Ajude seu filho a lidar com o bullying

Ajude seu filho a lidar com o bullying

Atualizado: Terça-feira, 17 Maio de 2011 as 9:16

Quem nunca foi alvo de um colega metido a valentão na escola? Ou sofreu ao descobrir que o fofoqueiro do grupo revelou um segredo seu a todos? Pior ainda, decepcionou-se com aquele (falso) amigo que virou as costas na primeira oportunidade? Humilhações desse tipo, sejam físicas ou psíquicas, são classificadas como bullying (termo que significa agressão, em inglês) e podem acontecer com qualquer criança, principalmente no ambiente escolar. Para ensinar as crianças a lidar com o problema que foi vivido por seu próprio filho, a inglesa Jenny Alexander escreveu o guia “Valentões, fofoqueiros e falsos amigos – Torne-se à prova de bullying ” (Ed. Rocco, R$ 19), que acaba de ser lançado no Brasil. O livro traz diversos exemplos de situações cotidianas, além de testes e ilustrações, para ajudar o leitor a reconhecer o bullying e a reagir de forma correta. A seguir, a autora conta à CRESCER, entre outras coisas, por que relevar a agressão é melhor do que confrontar o agressor.
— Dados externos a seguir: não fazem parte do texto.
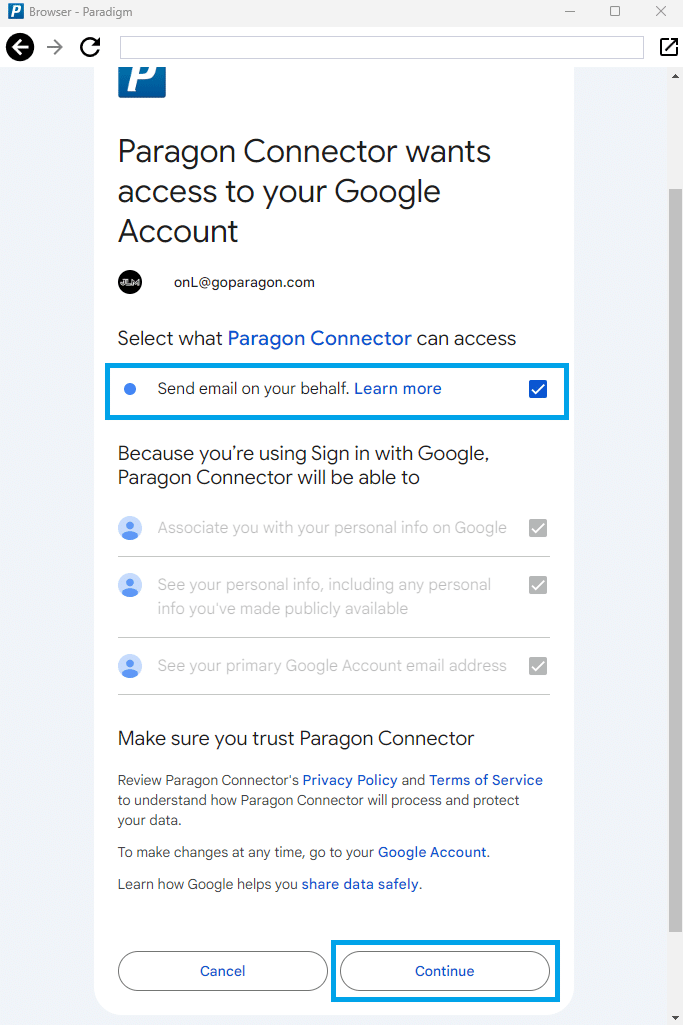Click the vertical scrollbar thumb

[x=675, y=560]
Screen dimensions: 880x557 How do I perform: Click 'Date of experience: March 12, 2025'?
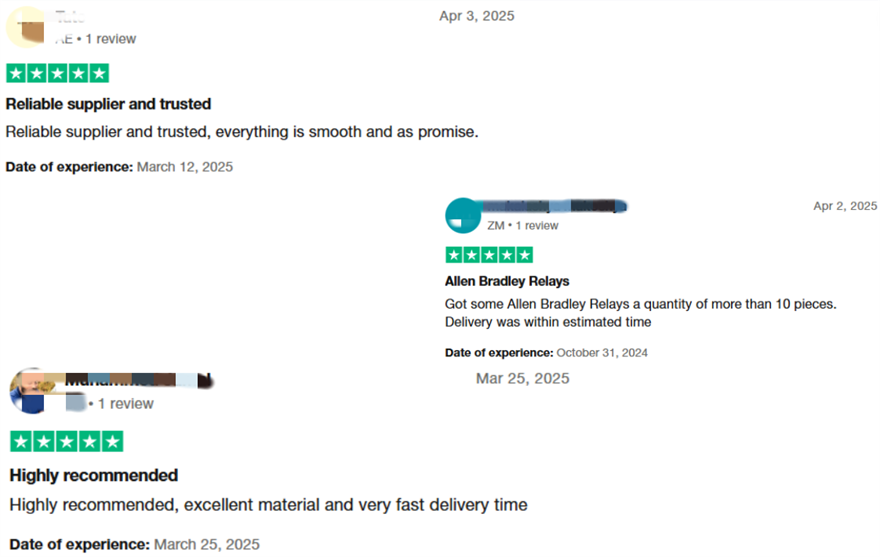point(119,167)
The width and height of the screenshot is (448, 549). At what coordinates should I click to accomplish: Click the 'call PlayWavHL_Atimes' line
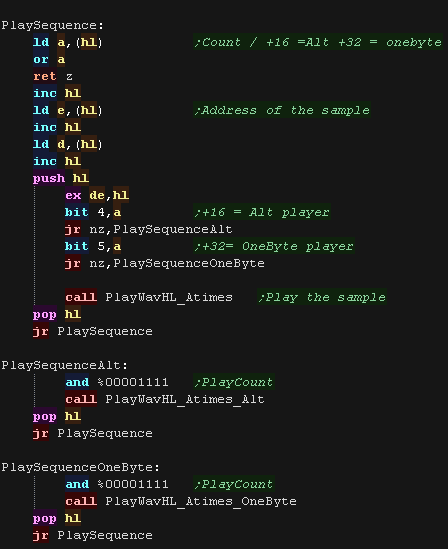pyautogui.click(x=149, y=297)
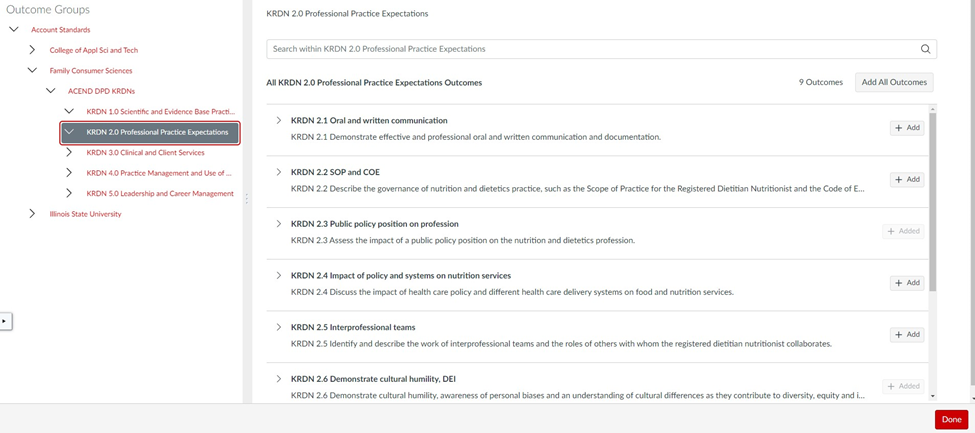The width and height of the screenshot is (975, 433).
Task: Click the search magnifier icon
Action: (925, 49)
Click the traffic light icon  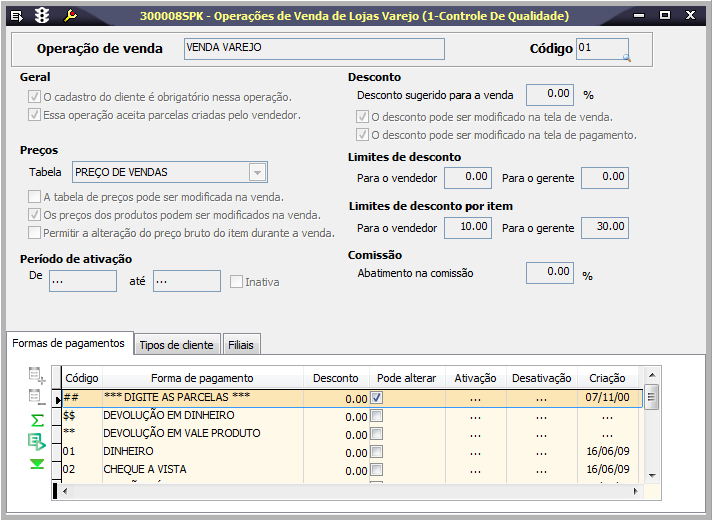pos(41,16)
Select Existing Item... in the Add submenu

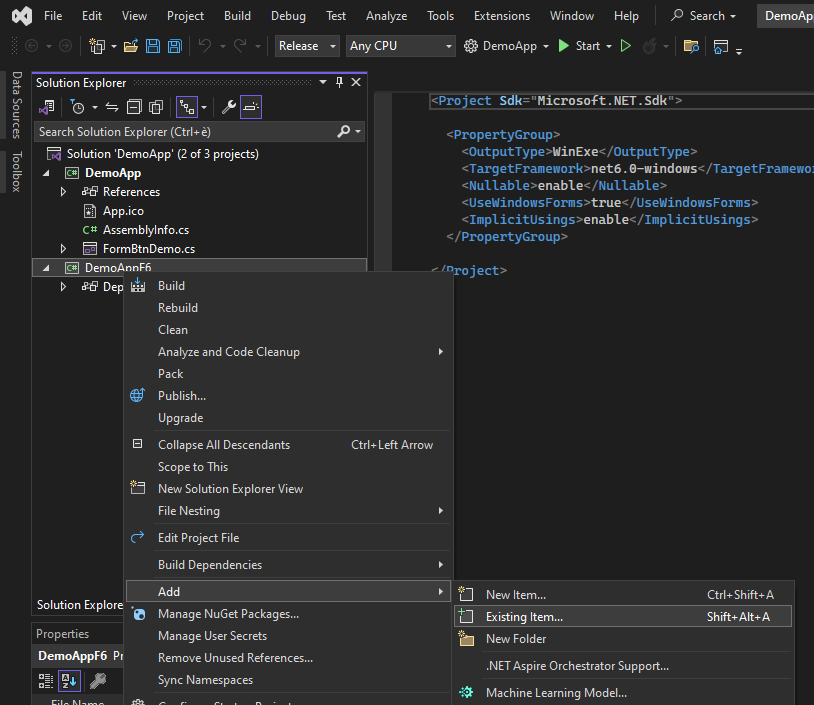point(524,617)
CRESCER - Como saber se meu filho é vítima de bullying, já que nem sempre as crianças querem falar sobre o assunto?

Jenny Alexander - Os sinais podem ser físicos, como marcas roxas, cortes ou danos nos pertences dele, como também dores de cabeça, de estômago e insônia. Também podem ser sociais (ele reluta em convidar amigos ou em ir à escola) e psicológicos (ansiedade, raiva e depressão). Na maior parte dos casos, é uma mistura dos três. Mas a única maneira de ter certeza absoluta é ver com os próprios olhos ou ouvir dele mesmo. Pode acontecer com qualquer criança, mas elas costumam ser mais vulneráveis quando estão vivendo algum tipo de estresse em casa.

CRESCER - A criança não deve ignorar a provocação, mas também não pode revidar. O que ela tem de fazer para se defender, então? 
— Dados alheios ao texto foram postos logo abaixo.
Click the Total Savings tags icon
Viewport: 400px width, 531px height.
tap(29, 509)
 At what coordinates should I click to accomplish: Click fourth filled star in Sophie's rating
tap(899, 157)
JA - Se a agressão é física ou envolve a ação de um grupo, a criança precisa de ajuda de um adulto. Mas a forma mais comum de bullying acontece por provocação ou xingamento, sendo que o maior trauma é, em geral, psicológico. Por isso mesmo, acredito que a criança tem de aprender a se defender emocionalmente – e o primeiro passo é entender que a culpa não é dela. Quando a criança sabe como relevar a provocação ela não é mais uma vítima que satisfaz, digamos assim. E deixar de ser a vítima é a melhor defesa contra o bullying.
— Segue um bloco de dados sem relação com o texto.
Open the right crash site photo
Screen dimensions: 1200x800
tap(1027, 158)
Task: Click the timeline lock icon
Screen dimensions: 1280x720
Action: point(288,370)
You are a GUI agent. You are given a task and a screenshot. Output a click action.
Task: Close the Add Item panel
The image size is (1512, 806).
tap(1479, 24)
CRESCER - Assim sendo, você sugere uma mudança de atitude? Como os pais e a escola podem ajudar nesse processo de auto-conhecimento?

JA - Recomendo duas coisas: a criança tem de conhecer e aceitar sua força e sua fraqueza, o que é o princípio básico da autoestima. Os pais podem ajudá-la ouvindo o que ela tem a dizer e valorizando as coisas que ela gosta. Já a escola deve enfatizar todos os tipos de habilidades – acadêmicas, artísticas, esportivas, sociais. Conhecer e valorizar os nossos pontos fortes nos ajuda a não ligar muito para os defeitos, afinal ninguém é perfeito. Assim, aprendemos a ter uma atitude positiva em relação às nossas fraquezas: “Eu uso óculos... e daí?” Isso é um antídoto contra o bullying.

CRESCER - Quem presencia uma situação de bullying e não faz nada também está errado?

JA - Quando a agressão é física, não há dúvida de que os adultos devem interferir. Mas se a situação for verbal, é preciso uma intervenção diferente, menos punitiva e mais educacional. Por isso, pais e professores devem descobrir exatamente o que está acontecendo antes de agir.